(Provided data)

--- --- ---

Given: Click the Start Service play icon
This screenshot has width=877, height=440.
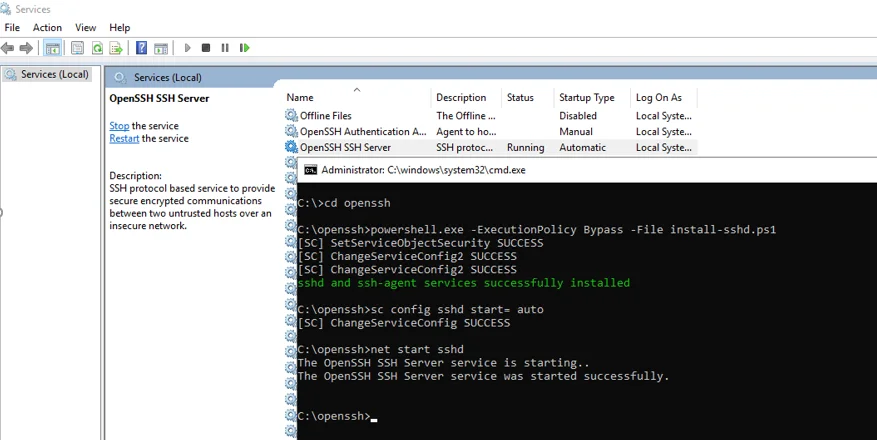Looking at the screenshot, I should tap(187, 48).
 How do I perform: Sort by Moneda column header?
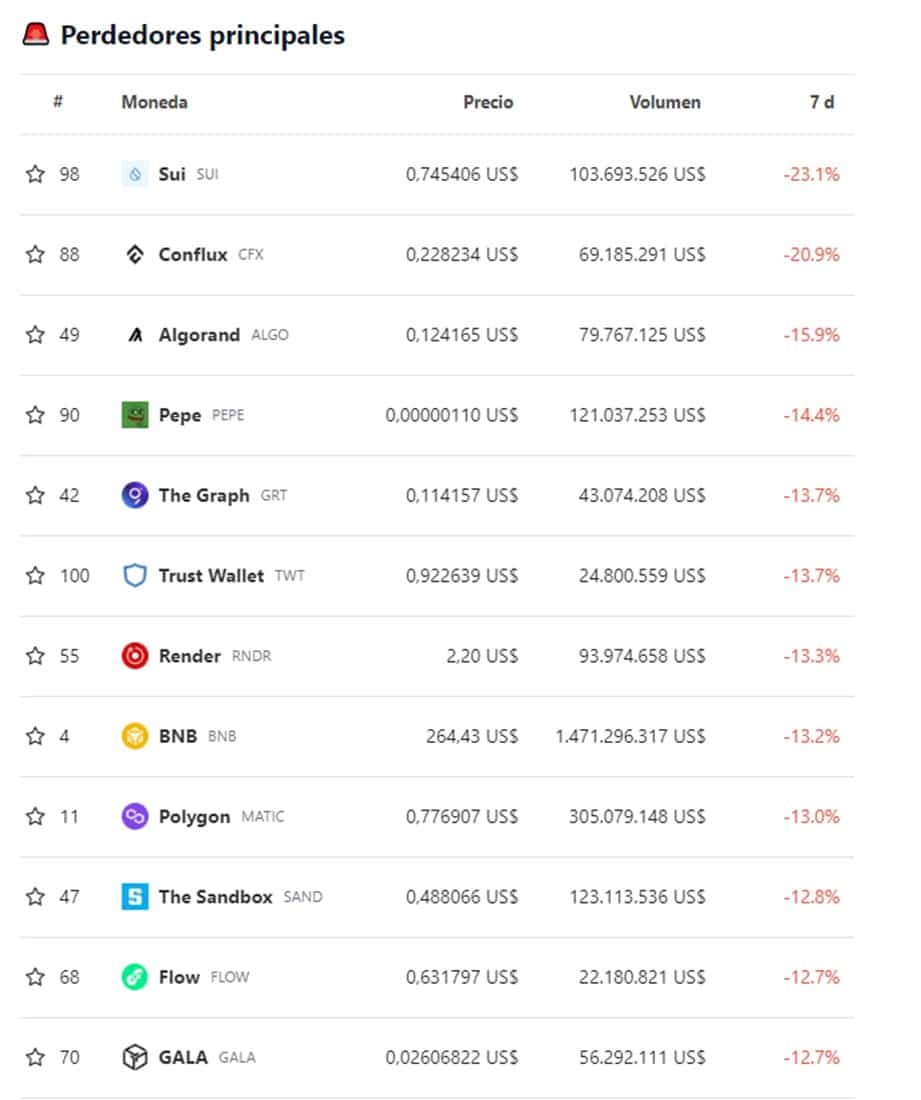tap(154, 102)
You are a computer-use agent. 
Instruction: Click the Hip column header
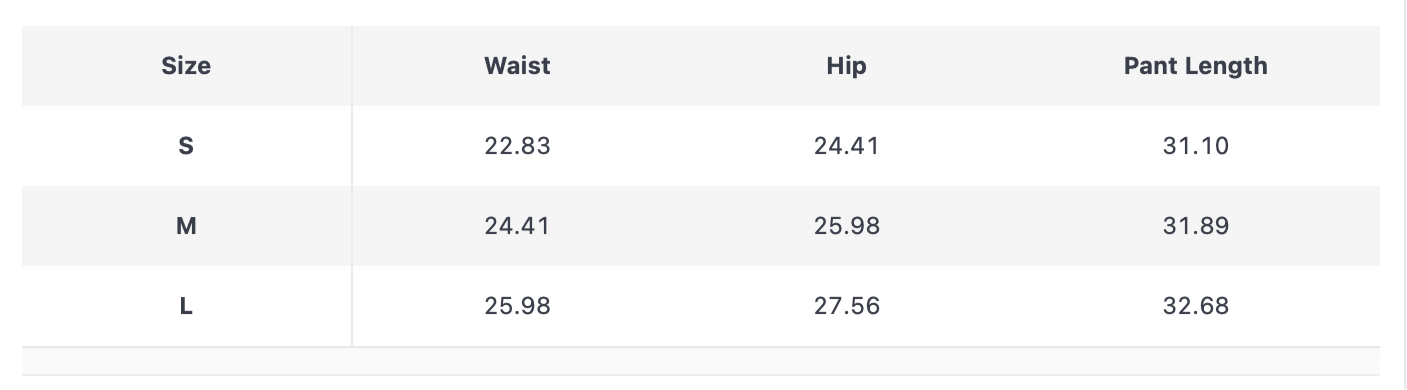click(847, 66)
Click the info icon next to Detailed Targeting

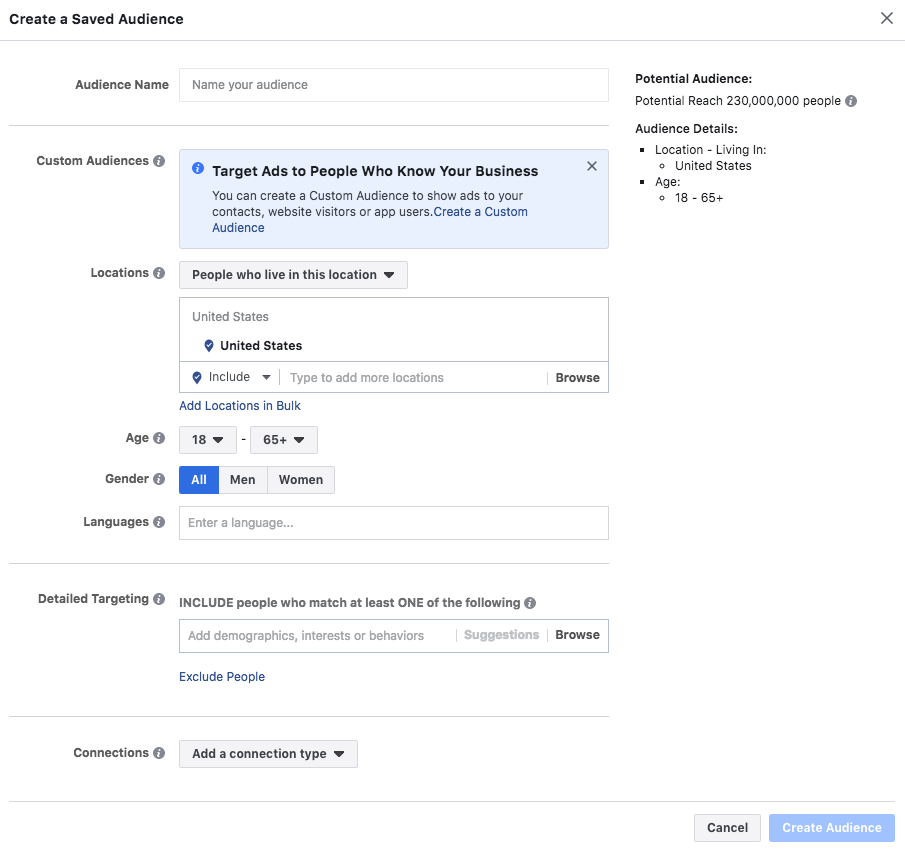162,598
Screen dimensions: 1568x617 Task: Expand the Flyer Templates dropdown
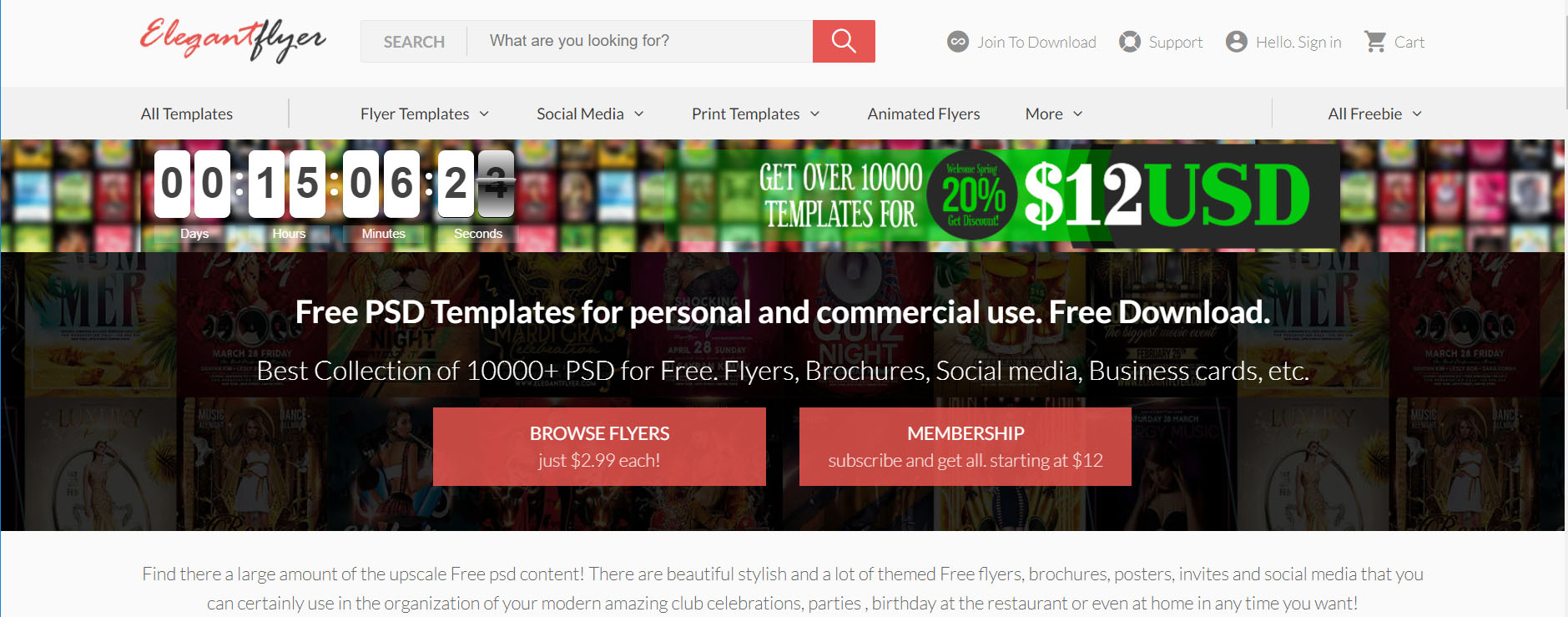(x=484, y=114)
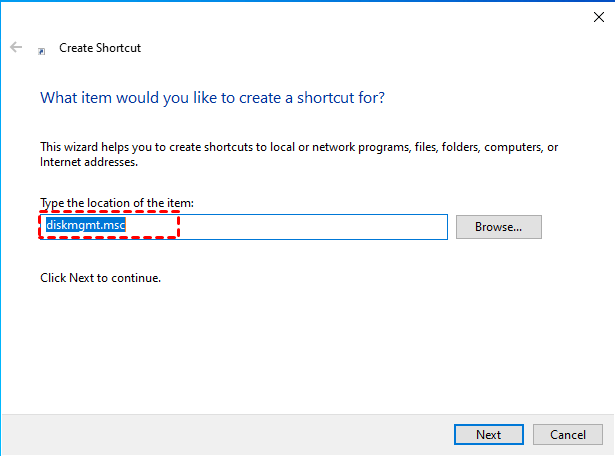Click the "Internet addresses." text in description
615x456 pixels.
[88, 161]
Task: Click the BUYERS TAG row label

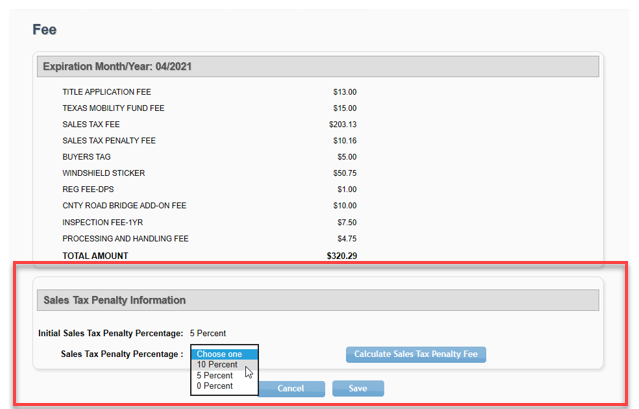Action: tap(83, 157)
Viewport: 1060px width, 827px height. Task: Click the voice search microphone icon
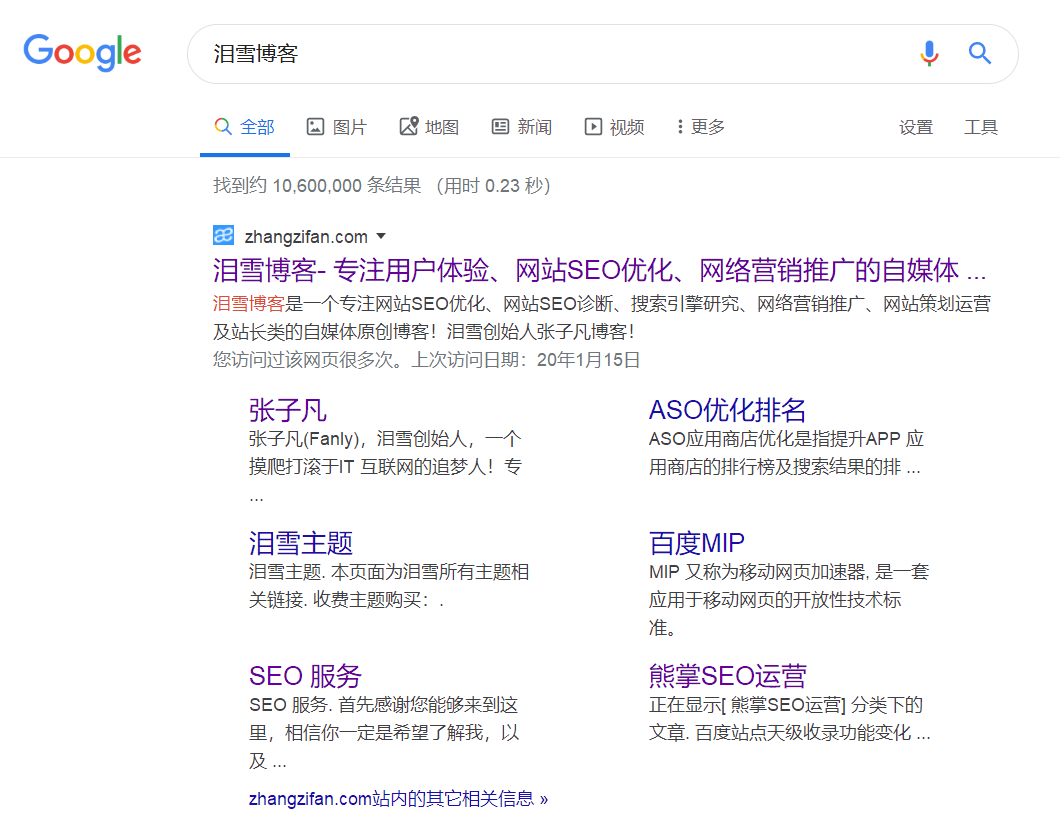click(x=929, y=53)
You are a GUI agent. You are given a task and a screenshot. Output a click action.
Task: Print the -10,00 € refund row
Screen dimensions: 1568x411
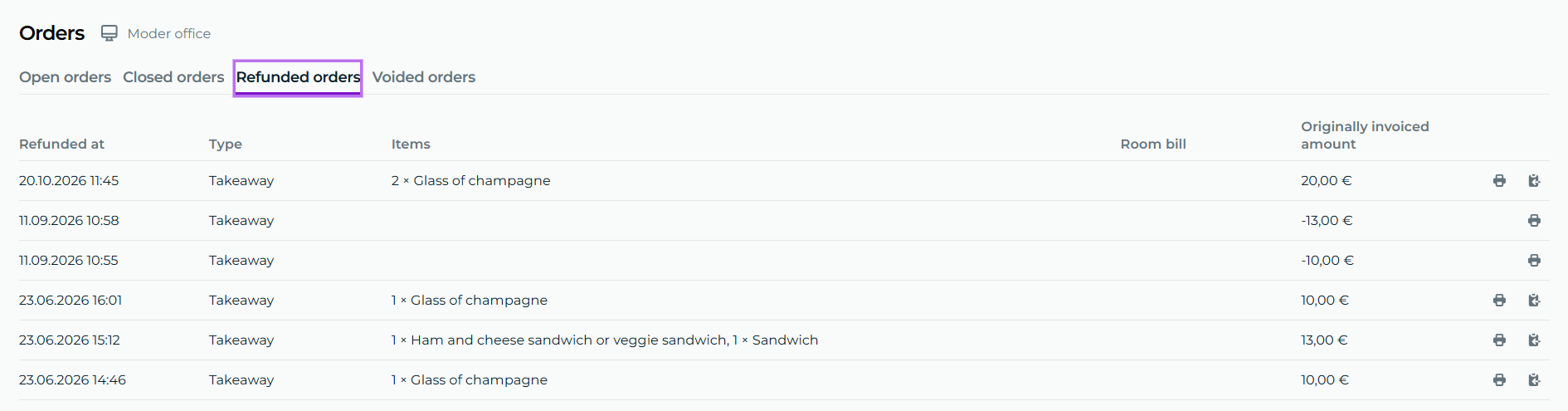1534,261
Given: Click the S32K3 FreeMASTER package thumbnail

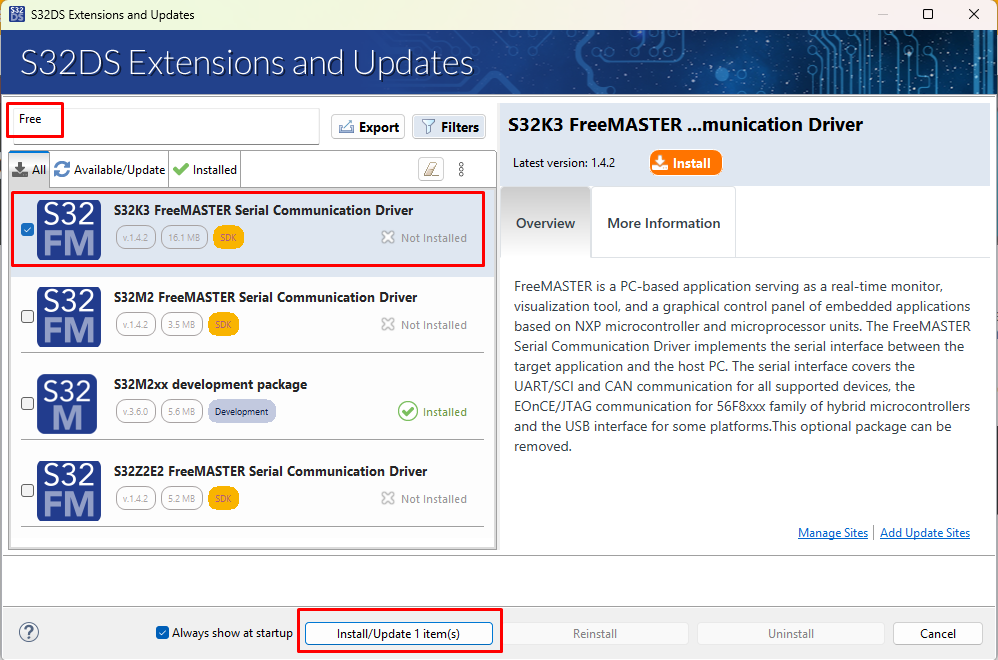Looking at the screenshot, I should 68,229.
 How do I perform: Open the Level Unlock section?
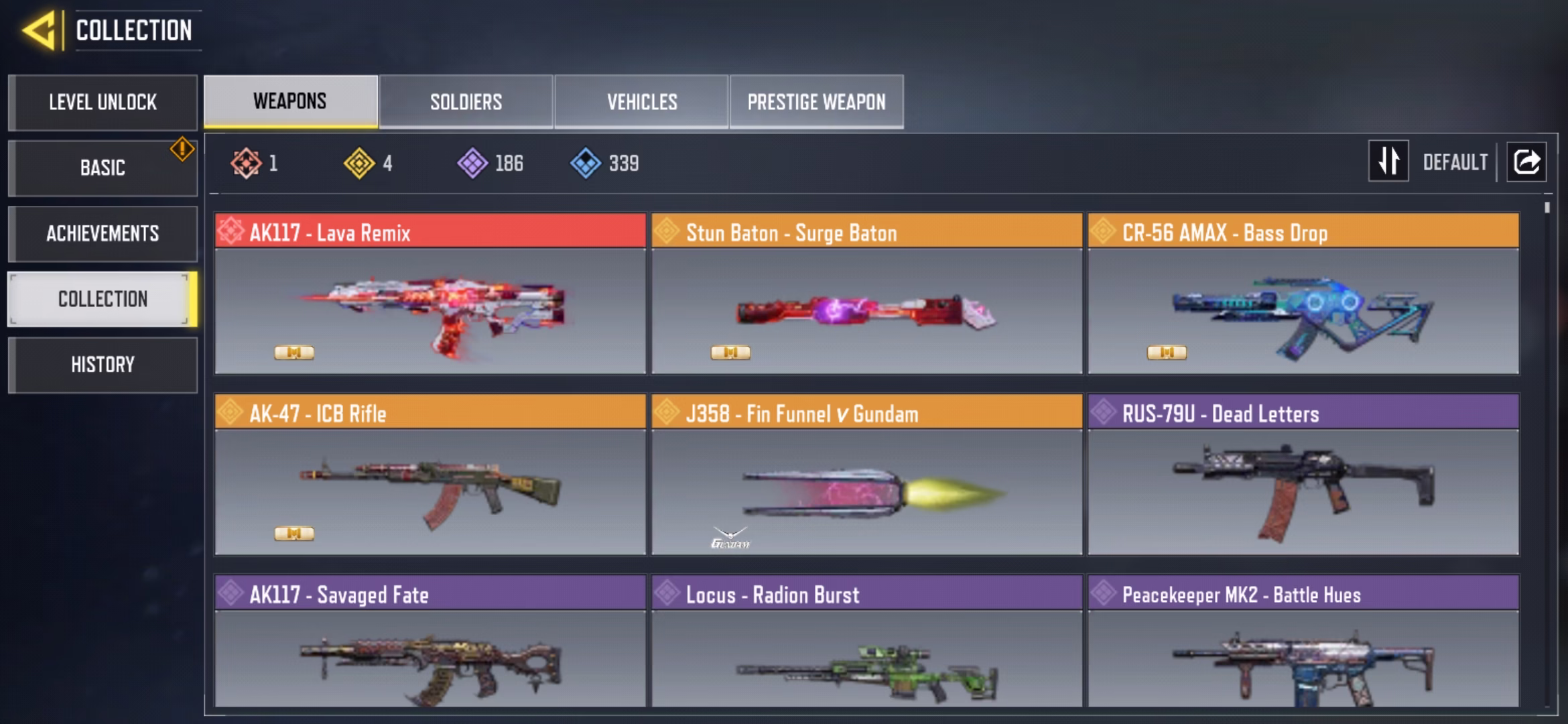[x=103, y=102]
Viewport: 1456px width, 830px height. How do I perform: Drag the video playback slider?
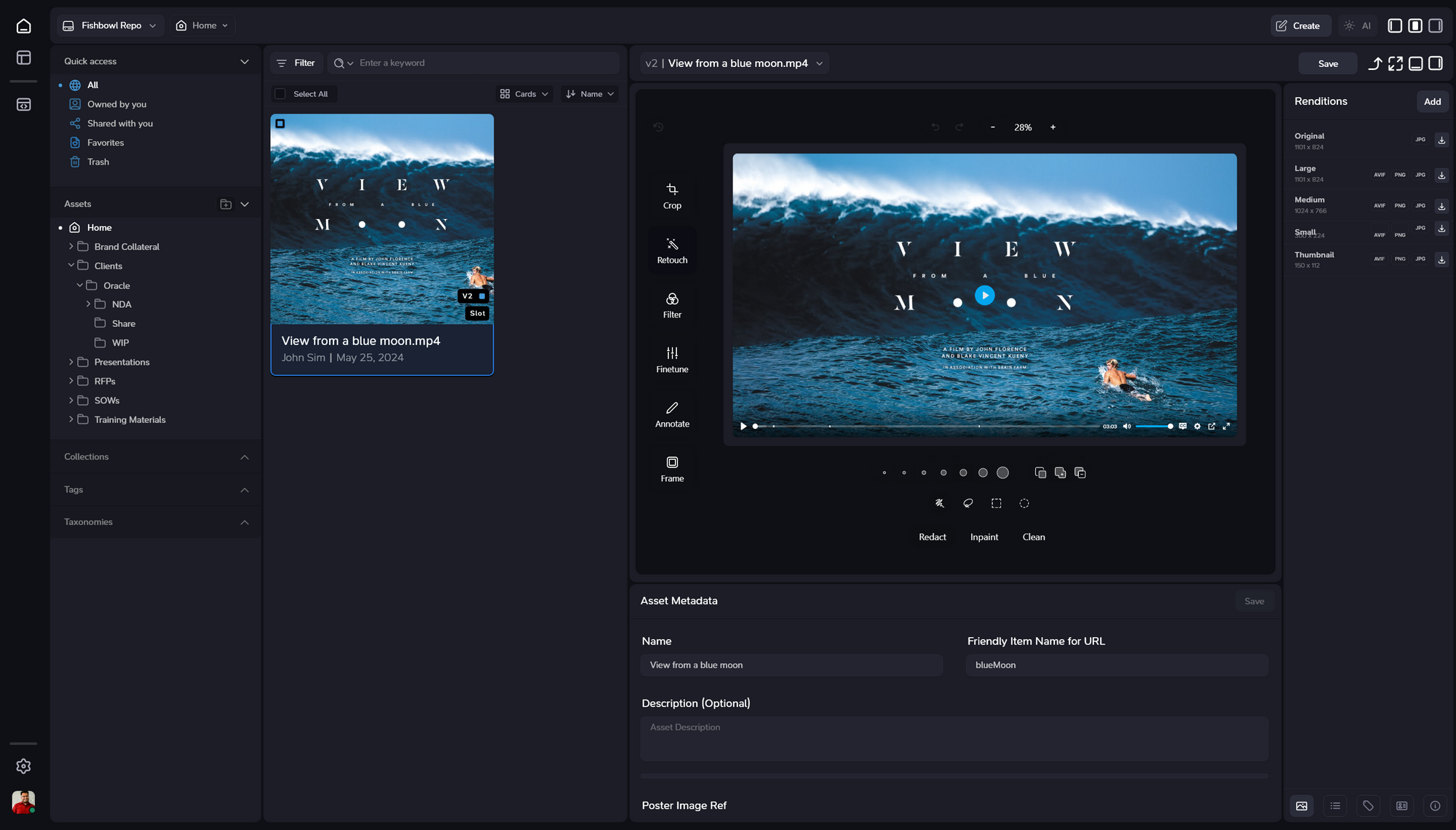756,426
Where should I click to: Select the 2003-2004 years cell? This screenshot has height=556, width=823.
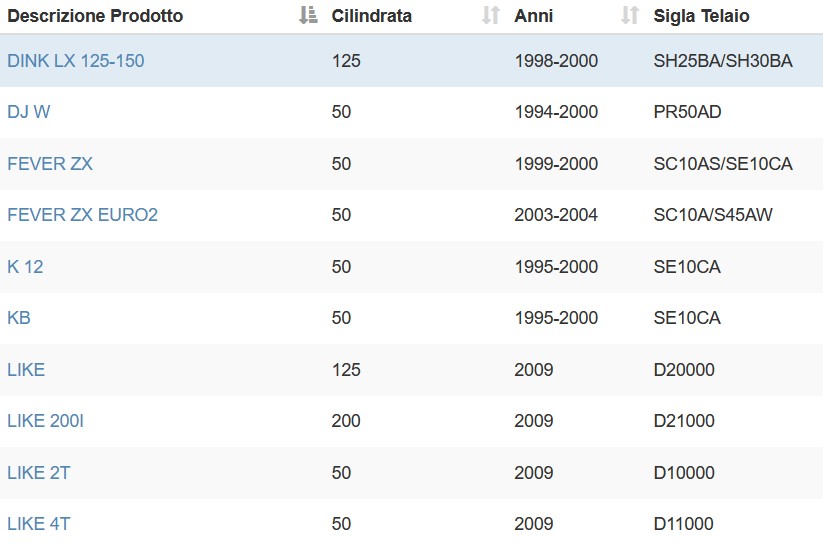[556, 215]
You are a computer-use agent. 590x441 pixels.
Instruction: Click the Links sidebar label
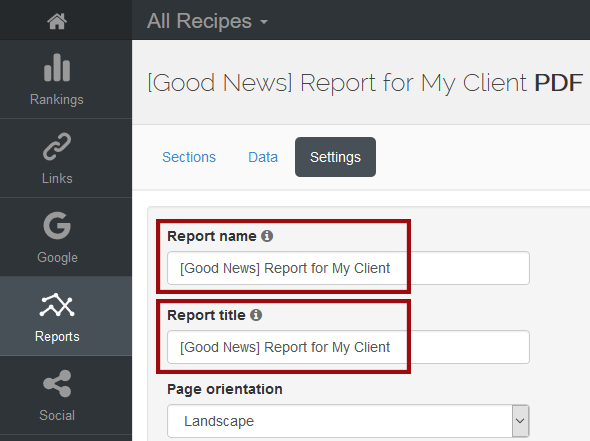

--- --- ---

(The task)
Return, exactly as they appear, the lines from the line containing "You are a computer-use agent. 590x441 pixels." through the end of the records above, both ends included, without pictures.

(Response to the exercise)
You are a computer-use agent. 590x441 pixels.
Instruction: Click the Links sidebar label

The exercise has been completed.